Este hallazgo no es aislado. En 2020, en la comunidad de El Acíhuatl, Villa Purificación, se identificó otro centro de salud construido por el capo Nemesio Oseguera Cervantes, “El Mencho”, para atender a su familia y a miembros del cártel. Ambas instalaciones evidencian la capacidad del CJNG para crear infraestructuras médicas clandestinas, lo que complica los esfuerzos de seguridad y de salud pública en la región.

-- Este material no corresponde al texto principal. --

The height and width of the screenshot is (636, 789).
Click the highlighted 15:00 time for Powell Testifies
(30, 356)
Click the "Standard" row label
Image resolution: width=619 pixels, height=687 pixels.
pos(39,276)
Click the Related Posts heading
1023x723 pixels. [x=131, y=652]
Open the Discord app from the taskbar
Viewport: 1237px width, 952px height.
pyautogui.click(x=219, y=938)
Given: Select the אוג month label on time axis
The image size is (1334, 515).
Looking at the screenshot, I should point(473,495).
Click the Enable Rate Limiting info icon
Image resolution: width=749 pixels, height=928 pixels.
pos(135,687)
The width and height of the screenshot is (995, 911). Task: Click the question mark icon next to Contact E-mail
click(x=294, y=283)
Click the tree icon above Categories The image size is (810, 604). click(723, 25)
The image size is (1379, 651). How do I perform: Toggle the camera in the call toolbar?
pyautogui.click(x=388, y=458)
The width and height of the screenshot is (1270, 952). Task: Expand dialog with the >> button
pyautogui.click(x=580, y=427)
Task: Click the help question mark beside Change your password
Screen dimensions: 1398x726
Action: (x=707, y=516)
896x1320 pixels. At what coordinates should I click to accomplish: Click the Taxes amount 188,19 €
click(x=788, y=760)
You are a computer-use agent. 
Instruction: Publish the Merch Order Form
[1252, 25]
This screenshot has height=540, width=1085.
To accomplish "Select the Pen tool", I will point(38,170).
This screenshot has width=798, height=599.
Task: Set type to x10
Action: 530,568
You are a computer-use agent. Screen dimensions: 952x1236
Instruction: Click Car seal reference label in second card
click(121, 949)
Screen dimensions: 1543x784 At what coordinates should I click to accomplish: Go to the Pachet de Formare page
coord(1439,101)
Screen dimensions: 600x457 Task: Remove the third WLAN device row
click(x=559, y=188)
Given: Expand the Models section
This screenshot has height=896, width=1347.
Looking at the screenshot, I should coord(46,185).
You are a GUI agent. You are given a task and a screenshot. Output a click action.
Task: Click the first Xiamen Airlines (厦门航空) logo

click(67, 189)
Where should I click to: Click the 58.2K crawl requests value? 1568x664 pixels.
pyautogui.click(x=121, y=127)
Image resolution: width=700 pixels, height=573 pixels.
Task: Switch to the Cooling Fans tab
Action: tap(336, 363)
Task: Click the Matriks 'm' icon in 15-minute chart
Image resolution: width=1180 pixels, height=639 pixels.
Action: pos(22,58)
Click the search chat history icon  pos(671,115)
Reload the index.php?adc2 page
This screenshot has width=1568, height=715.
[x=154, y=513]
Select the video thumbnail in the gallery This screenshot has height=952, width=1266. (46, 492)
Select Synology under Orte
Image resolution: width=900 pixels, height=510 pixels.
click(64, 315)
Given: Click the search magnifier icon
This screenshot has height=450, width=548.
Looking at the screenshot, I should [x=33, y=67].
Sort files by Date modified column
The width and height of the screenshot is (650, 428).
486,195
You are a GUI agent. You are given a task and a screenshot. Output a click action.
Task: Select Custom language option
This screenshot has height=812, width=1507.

Las autoridades trasladaron a los nueve liberados a Guadalajara para iniciar procesos de reintegración familiar y brindar atención médica. Mientras tanto, la Fiscalía continúa investigando quiénes suministraban los servicios de salud dentro del recinto, con el objetivo de desarticular la cadena de apoyo médico del crimen organizado.
El caso subraya la creciente sofisticación del CJNG en la gestión de sus recursos internos y plantea desafíos para las fuerzas de seguridad, que deberán enfrentar no solo la violencia armada, sino también la trata de personas y la creación de infraestructuras clandestinas que facilitan la operatividad del cártel.